最大池化层,池化核大小为3x3,步长为2,输出的尺寸为（55-3）/2+1=27，因此特征图的大小为:27x27x96。由于双gpu处理，故每组数据有27x27x48个特征图，共两组数据，分别在两个gpu中进行运算。

第二层卷积

每组输入的数据为27x27x48，共两组数据，在两个GPU上训练

每组数据都被128个卷积核大小为: 5x5x48进行卷积运算,步长为1,尺寸不会改变,同样紧跟ReLU,和LRN层进行处理

最大池化层,池化核大小为3x3,步长为2,因此输出两组特征图:13x13x128

第三——五层卷积

输入的数据为13x13x128，共两组，分别在两个GPU上

第三层每组数据都被尺寸为 3x3x192的卷积核进行卷积运算,步长为1,加上ReLU，得到两组13x13x192的像素层

第四层经过padding=1填充后，每组数据都被尺寸大小为 3x3x192的卷积核卷积运算,步长为1,加上ReLU，输出两组13x13x192的像素层

第五层经过padding=1填充后，每组数据都被尺寸大小为 3x3x128的卷积核进行卷积运算,步长为1,加上ReLU，输出两组13x13x128的像素层

经过3x3池化窗口，步长为2，池化后输出两组6x6x256的像素层

第六——八层全连接层

第六层：4096 个神经元+ ReLU

第七层：4096个神经元 + ReLU

第八层：1000 个神经元，最后一层为softmax为1000类的概率值

实现代码

采用的数据集为Fashion-MNIST，数据集地址为：Fashion-MNIST

利用tensorflow对AlexNet神经网络进行简易实现

import tensorflow as tf

import numpy as np

# 加载数据

class DataLoader():

    def __init__(self):

        fashion_mnist = tf.keras.datasets.fashion_mnist

        (self.train_images, self.train_labels), (self.test_images, self.test_labels) = fashion_mnist.load_data()

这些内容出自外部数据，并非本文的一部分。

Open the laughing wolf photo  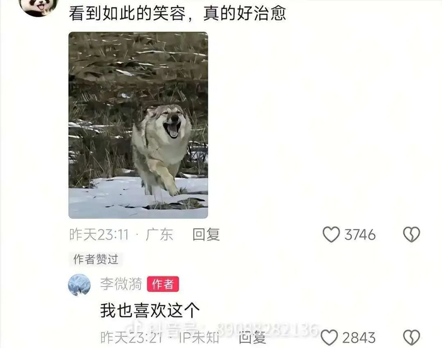coord(138,125)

        self.train_images = np.expand_dims(self.train_images.astype(np.float32)/255.0,axis=-1)

        self.test_images = np.expand_dims(self.test_images.astype(np.float32)/255.0,axis=-1)

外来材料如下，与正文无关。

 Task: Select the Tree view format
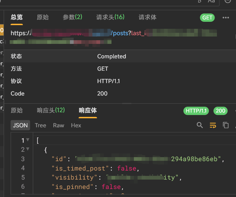point(41,125)
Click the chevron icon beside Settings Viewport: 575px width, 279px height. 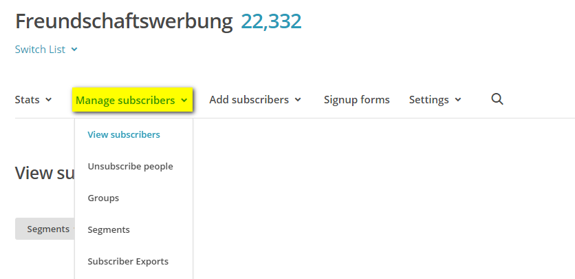[x=458, y=100]
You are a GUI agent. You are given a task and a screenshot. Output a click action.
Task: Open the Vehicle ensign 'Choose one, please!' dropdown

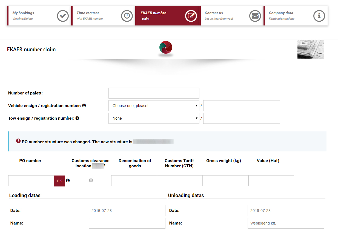[x=154, y=106]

        self.train_labels = self.train_labels.astype(np.int32)

        self.test_labels = self.test_labels.astype(np.int32)

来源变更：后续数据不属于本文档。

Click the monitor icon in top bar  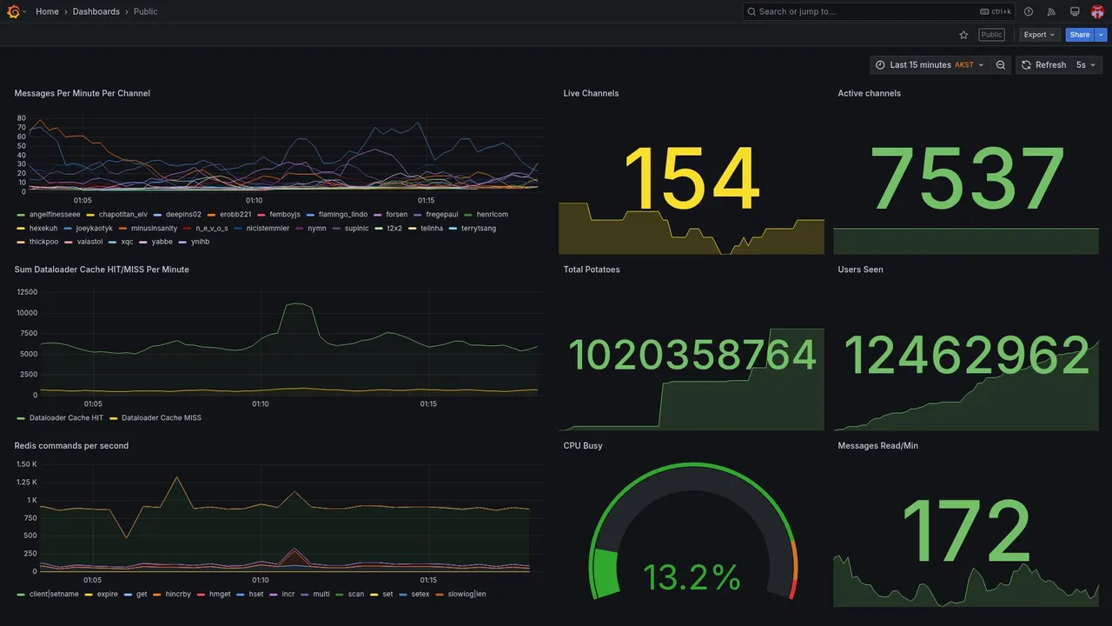tap(1075, 11)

        self.num_train, self.num_test = self.train_images.shape[0], self.test_images.shape[0]

    def get_batch_train(self, batch_size):

        index = np.random.randint(0, np.shape(self.train_images)[0], batch_size)

        #need to resize images to (224,224)

        resized_images = tf.image.resize_with_pad(self.train_images[index],224,224,)

        return resized_images.numpy(), self.train_labels[index]

    def get_batch_test(self, batch_size):

        index = np.random.randint(0, np.shape(self.test_images)[0], batch_size)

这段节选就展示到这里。